I need the number of lines in the data that contain the word "Given", and nothing beyond it.

» **Data in this exercise**:
>>
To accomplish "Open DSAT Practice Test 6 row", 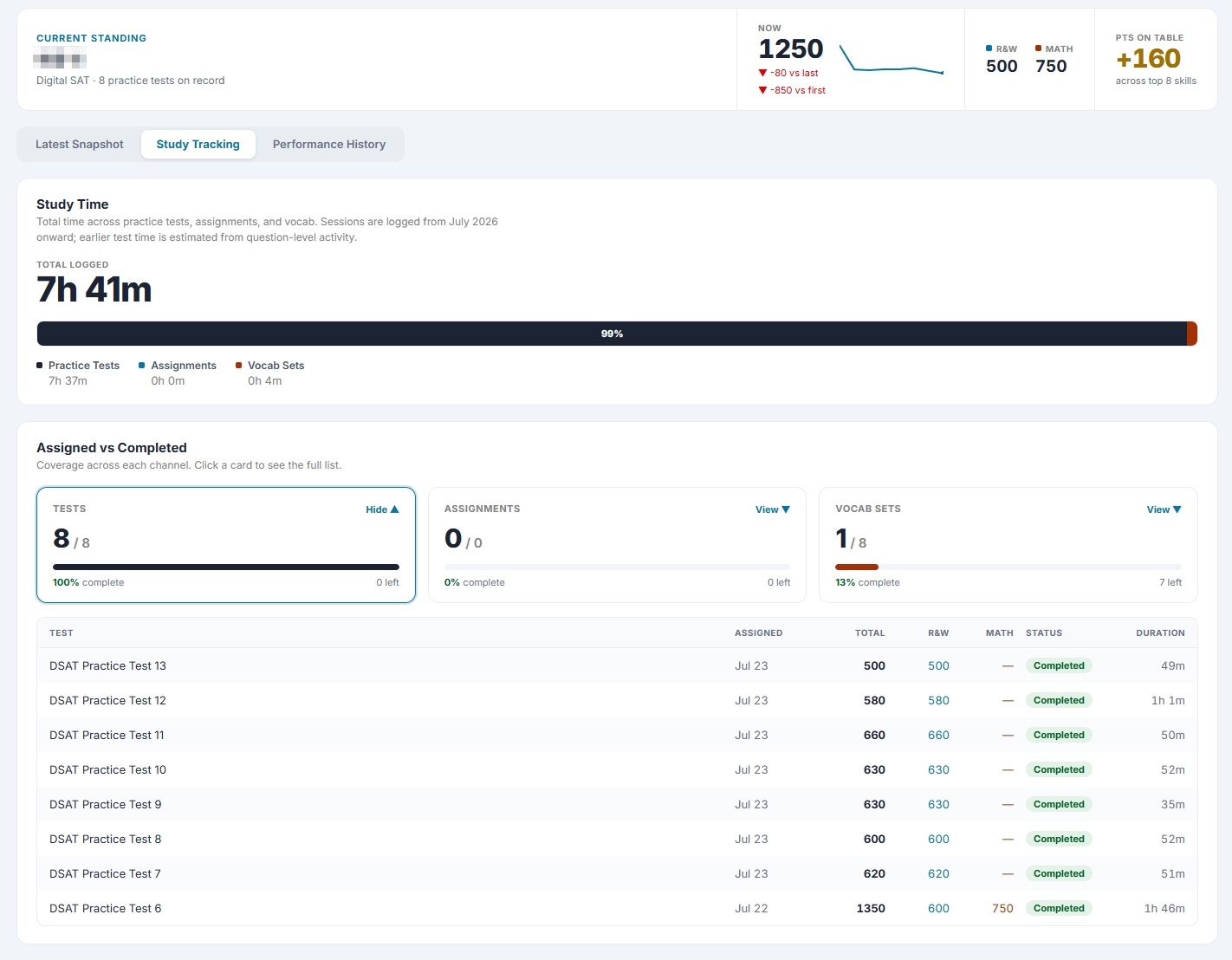I will (617, 908).
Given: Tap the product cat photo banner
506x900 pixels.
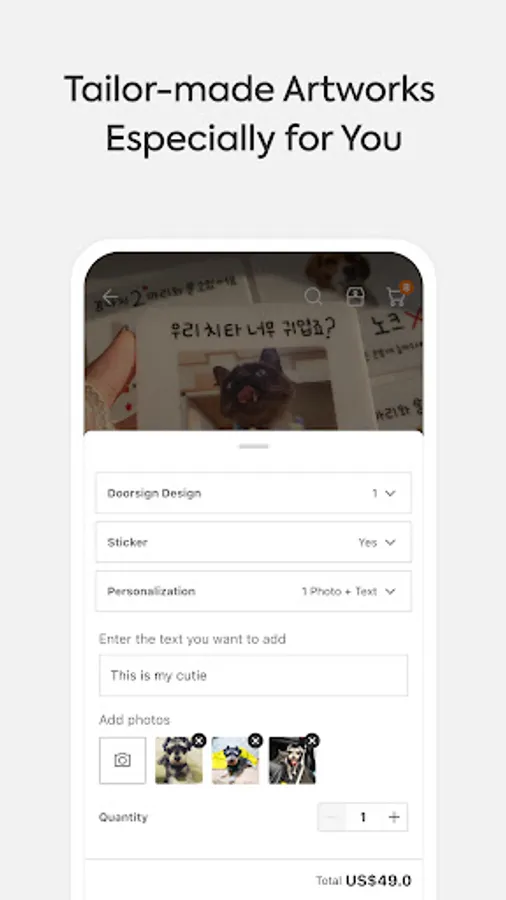Looking at the screenshot, I should coord(254,342).
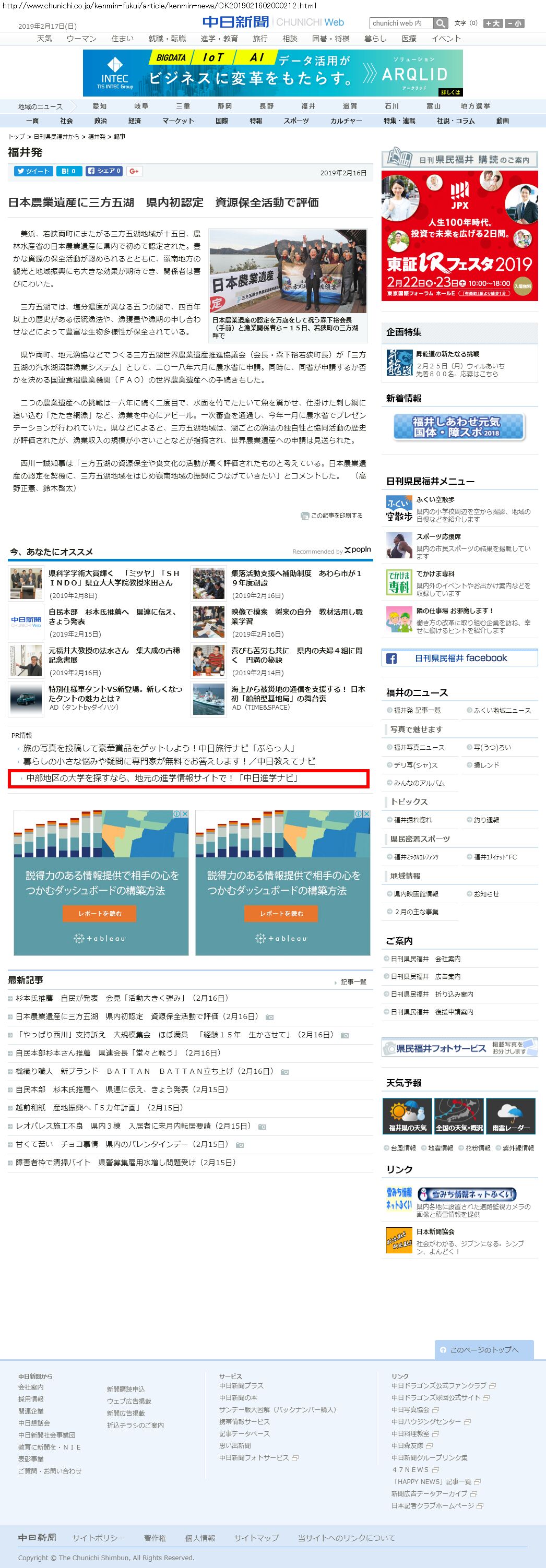
Task: Enlarge the article photo of celebrating officials
Action: pos(288,272)
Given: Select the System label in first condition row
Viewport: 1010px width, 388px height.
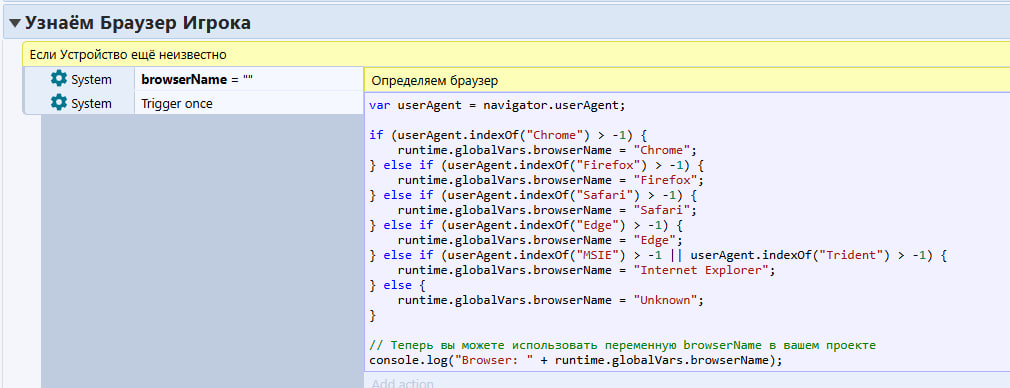Looking at the screenshot, I should coord(91,79).
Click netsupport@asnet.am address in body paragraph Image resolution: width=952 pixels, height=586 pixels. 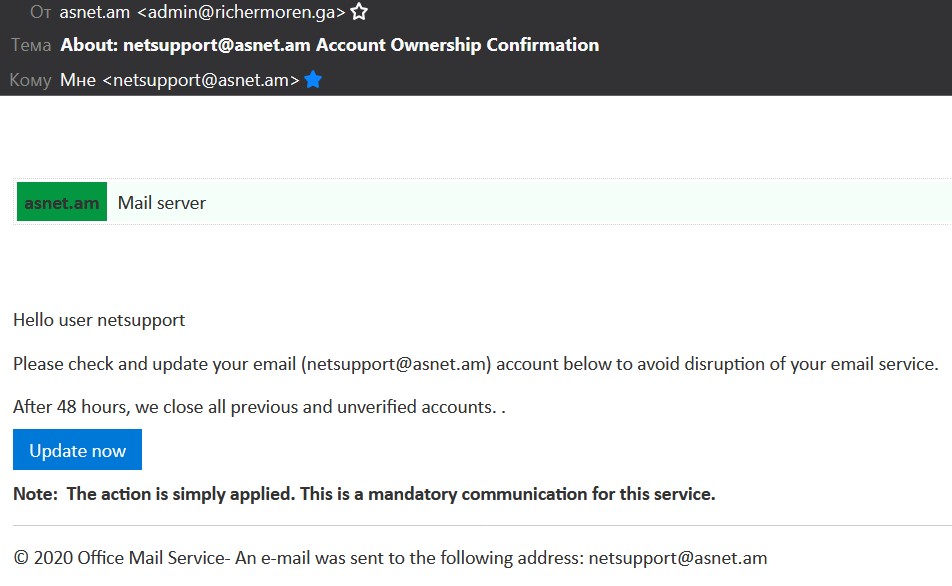[x=396, y=364]
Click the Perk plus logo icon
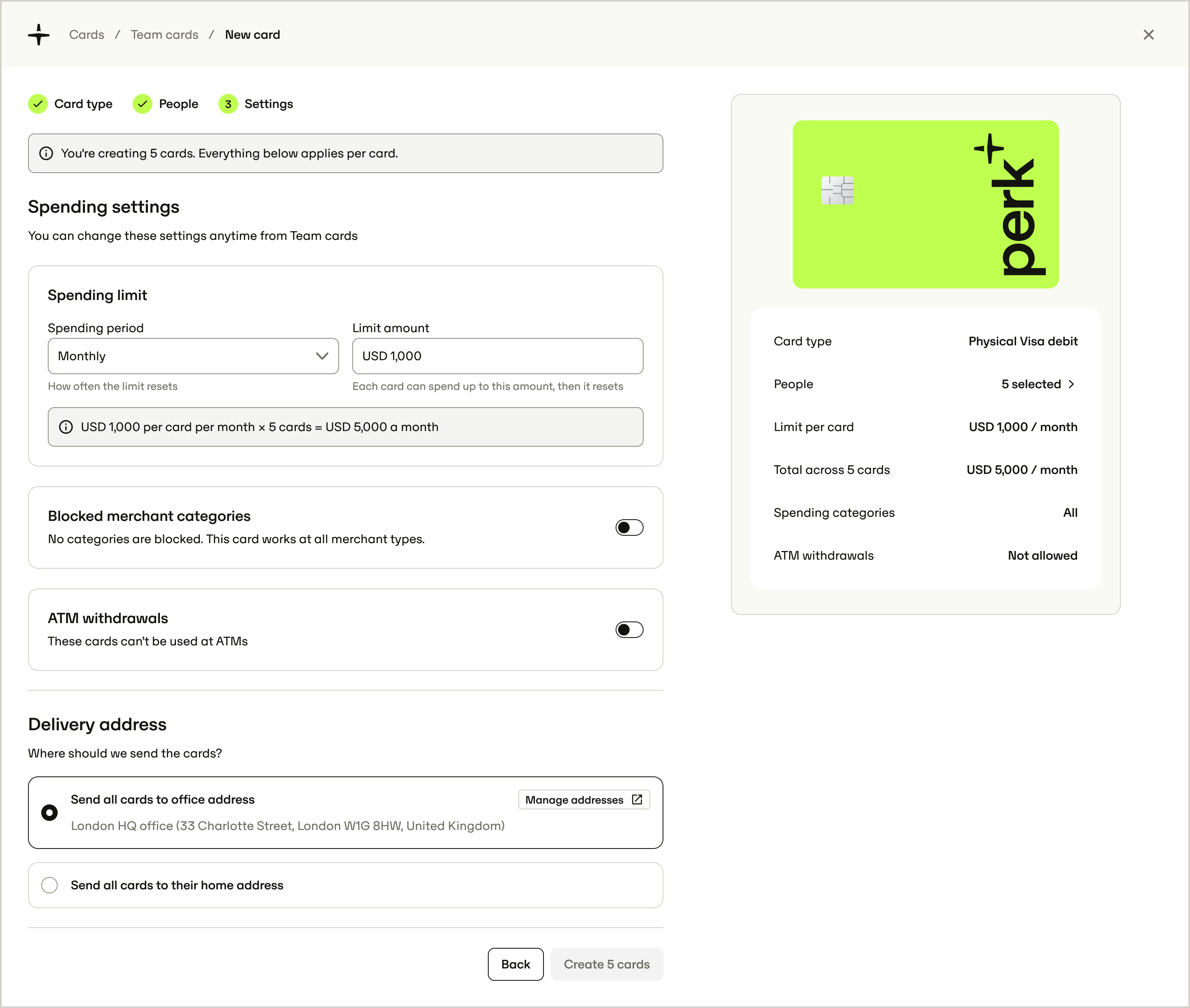The width and height of the screenshot is (1190, 1008). 39,35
<<
» **Task result**:
2